À l'origine de cette éventuelle révolution, une habitante de la région bordelaise désire un meilleur contrat d'assurance pour 2 prêts immobiliers souscrits avec le CIC, filiale du Crédit Mutuel. Comme il est fréquent dans ce genre de cas, la banque prêteuse refuse la substitution. Toutefois alors que les fins de non-recevoir de ce type de demande se basent sur la similarité des garanties, le CIC avance un tout autre argument.

Ses juristes choisissent d'invoquer l'article L3 112 – 9 du Code de la consommation, qui précise que la faculté de choisir son contrat d'assurance emprunteur n'est disponible qu'à la souscription, et non pas en cours d'exécution.

Faille juridique du contrat ou de la législation ?
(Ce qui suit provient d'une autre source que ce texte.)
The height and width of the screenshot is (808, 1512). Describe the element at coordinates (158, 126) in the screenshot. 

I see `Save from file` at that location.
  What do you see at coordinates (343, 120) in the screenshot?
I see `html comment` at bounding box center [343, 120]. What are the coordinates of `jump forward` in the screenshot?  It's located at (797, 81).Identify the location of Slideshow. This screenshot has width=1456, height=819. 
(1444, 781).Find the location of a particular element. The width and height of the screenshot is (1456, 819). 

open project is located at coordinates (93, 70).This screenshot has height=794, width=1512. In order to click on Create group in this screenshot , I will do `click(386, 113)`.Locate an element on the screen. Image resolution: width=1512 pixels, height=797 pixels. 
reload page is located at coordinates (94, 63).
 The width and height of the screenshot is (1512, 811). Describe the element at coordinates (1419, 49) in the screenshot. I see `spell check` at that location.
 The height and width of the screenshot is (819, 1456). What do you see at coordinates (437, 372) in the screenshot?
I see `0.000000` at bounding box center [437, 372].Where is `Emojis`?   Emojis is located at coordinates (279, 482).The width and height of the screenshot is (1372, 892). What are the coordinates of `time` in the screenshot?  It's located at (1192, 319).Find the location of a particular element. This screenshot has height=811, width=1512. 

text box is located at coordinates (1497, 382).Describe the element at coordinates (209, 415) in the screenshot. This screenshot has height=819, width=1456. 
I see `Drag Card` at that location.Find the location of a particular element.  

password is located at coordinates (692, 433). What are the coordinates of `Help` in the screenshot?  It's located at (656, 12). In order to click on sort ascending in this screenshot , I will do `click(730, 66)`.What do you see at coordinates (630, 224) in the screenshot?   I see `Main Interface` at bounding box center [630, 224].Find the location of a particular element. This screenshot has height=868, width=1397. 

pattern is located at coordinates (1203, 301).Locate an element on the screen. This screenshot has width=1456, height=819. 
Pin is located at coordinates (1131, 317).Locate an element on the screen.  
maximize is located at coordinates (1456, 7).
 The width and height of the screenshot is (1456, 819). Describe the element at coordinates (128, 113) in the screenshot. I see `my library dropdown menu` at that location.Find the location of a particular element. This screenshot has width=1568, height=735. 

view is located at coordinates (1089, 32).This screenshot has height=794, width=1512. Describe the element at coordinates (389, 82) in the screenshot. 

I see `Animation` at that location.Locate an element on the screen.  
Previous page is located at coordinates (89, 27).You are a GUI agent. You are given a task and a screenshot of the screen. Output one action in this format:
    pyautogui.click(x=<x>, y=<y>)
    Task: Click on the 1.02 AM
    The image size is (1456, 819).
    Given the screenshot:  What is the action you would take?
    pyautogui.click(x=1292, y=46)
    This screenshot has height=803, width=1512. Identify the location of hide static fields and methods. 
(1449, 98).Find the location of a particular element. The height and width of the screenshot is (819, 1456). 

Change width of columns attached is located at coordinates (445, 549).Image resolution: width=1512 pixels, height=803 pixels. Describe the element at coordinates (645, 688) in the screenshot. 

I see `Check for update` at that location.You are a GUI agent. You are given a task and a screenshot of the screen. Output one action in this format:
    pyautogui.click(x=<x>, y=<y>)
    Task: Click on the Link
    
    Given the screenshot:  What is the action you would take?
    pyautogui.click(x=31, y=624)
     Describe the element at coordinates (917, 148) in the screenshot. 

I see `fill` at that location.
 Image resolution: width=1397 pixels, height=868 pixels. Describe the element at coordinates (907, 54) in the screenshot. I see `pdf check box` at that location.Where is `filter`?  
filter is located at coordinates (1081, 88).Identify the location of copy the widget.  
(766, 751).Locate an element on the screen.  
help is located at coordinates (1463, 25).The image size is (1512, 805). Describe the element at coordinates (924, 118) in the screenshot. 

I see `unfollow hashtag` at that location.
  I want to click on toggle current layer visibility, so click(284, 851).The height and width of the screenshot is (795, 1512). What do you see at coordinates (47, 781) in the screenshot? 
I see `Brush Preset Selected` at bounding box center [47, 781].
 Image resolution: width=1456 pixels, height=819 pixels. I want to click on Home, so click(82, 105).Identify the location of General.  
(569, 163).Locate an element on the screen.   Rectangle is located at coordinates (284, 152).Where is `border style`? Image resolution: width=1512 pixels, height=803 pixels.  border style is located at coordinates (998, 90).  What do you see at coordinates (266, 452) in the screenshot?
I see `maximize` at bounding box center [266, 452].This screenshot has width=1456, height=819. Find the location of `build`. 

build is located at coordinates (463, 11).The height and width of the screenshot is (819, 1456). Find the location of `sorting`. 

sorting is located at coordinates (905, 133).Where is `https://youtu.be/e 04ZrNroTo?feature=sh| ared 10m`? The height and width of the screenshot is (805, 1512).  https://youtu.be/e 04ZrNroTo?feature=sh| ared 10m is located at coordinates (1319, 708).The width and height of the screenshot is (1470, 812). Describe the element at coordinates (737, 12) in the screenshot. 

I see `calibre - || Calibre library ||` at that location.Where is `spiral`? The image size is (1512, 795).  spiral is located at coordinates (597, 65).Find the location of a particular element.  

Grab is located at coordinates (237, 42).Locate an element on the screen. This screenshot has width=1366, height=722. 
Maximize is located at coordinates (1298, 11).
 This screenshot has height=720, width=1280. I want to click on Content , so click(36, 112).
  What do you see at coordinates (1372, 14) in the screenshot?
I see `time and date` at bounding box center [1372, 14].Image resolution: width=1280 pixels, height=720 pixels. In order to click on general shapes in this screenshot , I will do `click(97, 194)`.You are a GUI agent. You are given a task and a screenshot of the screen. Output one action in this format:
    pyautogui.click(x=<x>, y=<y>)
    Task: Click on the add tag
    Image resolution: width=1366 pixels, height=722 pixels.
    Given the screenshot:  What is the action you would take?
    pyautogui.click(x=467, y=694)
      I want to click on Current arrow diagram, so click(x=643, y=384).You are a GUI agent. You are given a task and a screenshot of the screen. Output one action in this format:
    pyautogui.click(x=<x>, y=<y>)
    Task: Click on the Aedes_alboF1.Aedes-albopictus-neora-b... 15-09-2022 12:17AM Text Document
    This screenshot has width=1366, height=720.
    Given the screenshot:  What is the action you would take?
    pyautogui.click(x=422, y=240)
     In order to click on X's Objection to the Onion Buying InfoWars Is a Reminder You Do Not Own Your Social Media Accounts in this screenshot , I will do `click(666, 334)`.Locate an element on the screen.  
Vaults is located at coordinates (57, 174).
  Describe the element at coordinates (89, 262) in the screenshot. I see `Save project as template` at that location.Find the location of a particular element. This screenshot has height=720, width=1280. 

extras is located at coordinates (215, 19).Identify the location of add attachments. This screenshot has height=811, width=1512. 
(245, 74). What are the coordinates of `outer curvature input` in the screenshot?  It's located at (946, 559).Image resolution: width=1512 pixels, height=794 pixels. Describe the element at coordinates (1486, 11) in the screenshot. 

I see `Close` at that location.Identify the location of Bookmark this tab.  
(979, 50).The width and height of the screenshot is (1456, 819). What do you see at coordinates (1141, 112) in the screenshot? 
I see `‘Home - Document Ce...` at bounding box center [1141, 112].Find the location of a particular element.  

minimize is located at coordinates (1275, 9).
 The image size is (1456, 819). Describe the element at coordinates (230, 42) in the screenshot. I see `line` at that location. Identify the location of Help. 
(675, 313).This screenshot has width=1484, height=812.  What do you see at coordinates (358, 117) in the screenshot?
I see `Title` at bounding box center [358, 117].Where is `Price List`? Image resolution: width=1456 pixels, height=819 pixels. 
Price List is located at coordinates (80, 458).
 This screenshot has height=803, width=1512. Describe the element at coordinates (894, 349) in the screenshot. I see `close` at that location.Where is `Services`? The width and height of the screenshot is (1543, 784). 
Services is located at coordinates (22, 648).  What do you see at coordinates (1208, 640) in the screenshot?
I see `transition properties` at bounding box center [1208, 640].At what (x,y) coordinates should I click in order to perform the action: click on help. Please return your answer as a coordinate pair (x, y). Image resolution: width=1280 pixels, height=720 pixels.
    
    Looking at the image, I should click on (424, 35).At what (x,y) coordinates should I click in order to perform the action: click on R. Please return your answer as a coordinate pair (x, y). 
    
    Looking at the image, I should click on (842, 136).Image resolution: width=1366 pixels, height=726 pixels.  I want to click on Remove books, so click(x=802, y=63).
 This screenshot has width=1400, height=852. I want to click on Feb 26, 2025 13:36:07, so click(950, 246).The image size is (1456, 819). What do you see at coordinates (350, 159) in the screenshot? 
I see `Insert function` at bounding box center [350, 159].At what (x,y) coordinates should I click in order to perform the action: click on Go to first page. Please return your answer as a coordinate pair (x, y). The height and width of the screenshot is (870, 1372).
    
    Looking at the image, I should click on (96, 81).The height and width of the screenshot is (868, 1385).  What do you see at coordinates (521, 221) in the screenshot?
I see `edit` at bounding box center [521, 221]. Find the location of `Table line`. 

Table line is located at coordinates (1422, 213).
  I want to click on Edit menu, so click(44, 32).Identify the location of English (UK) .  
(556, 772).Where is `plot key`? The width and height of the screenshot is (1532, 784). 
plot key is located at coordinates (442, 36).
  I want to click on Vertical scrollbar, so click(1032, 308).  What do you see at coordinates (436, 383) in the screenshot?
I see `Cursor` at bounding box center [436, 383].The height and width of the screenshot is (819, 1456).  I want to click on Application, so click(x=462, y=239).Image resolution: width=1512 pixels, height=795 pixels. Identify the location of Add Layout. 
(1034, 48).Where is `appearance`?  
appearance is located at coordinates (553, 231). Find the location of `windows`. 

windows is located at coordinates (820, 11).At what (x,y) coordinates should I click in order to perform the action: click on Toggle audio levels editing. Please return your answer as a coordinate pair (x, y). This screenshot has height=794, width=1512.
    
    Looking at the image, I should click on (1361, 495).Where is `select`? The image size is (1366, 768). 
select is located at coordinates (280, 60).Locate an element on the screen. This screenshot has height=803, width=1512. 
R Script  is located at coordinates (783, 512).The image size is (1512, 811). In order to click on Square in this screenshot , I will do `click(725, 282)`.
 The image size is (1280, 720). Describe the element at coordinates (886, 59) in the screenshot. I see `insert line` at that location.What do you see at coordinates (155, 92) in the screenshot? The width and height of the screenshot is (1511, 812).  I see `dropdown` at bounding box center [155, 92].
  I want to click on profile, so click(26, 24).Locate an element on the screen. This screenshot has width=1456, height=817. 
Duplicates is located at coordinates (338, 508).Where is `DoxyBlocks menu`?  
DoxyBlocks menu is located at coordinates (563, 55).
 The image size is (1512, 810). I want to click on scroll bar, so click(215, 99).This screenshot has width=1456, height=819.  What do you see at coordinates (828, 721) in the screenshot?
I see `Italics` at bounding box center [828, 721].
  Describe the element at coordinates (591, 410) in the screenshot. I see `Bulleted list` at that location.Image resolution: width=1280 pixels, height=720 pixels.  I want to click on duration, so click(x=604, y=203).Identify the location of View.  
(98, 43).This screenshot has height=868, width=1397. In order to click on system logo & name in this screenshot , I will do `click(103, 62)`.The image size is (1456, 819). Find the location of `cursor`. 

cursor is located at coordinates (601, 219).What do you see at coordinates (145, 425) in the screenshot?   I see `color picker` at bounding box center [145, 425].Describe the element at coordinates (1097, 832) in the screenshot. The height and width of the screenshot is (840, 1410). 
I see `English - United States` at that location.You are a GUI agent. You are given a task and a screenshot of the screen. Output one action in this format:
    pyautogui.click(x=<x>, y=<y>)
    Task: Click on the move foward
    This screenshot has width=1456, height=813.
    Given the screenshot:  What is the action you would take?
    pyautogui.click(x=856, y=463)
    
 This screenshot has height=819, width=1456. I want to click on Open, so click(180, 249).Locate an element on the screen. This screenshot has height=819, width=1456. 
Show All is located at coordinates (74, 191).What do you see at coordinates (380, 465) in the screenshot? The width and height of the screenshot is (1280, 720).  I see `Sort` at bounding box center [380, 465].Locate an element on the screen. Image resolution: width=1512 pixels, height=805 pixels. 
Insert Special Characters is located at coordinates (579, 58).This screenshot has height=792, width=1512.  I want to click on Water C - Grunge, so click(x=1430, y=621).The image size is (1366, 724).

Déboutée une première fois par le tribunal d'instance, la plaignante fait appel et obtient gain de cause pour faute de mentions relatives à la résiliation.

« À défaut de dispositions spécifiques, il ne peut être retenu que ce texte exclut toute faculté de résiliation en cours du contrat d'assurance, et l'exercice de cette faculté est donc soumis aux règles générales régissant le contrat d'assurance, et notamment aux articles L 112 – 2 et L 113 – 12 », selon le décret rendu par la cour d'appel de Bordeaux.

Ainsi le contrat souscrit par la plaignante peut être résilié par courrier recommandé avec accusé de réception, 2 mois avant la date d'anniversaire. La cour conclut que le CIC « a commis une faute en refusant la résiliation sollicitée alors que le contrat MMA proposé présentait des garanties équivalentes ».

Bataille juridique dans les méandres des textes de loi

Le lecteur averti se rendra compte qu'il est difficile à ce stade de parler d'une petite révolution, au contraire de ce que l'on peut lire partout sur Internet. Il faut être expert dans le domaine de la juridiction des assurances pour en déduire que tous les contrats d'assurance emprunteur sont ainsi désormais rapportés au code des assurances, et donc facilement résiliables tout les an sous condition de similarité des garanties.

D'autant plus qu'à un moment donné, la cour d'appel de Bordeaux mentionne dans son arrêt le fait que le contrat d'assurance de groupe concurrent trouvé par la plaignante « n'était pas exclusivement un contrat d'assurance-vie dans la mesure où d'autres risques étaient garantis ». Cela signifierait-il qu'une assurance de prêt immobilier couvrant uniquement le décès échapperait à ce qui pourrait désormais faire jurisprudence ?

Il faudra attendre quelques mois encore pour éclaircir ce nouveau dossier, d'autant plus que le défendant, les Assurances Crédit Mutuel, ont annoncé se pourvoir en cassation. Le mot de la fin appartiendra ainsi à la plus haute juridiction de France, et dès lors 2 scénarios majeurs sont possibles.

Si la Cour de Cassation donne raison à la cour d'appel de Bordeaux, les contrats d'assurance emprunteur pourront être résiliés par lettre recommandée avec accusé de réception, avec préavis de 2 mois, mais surtout sous condition d'apporter une équivalence des garanties.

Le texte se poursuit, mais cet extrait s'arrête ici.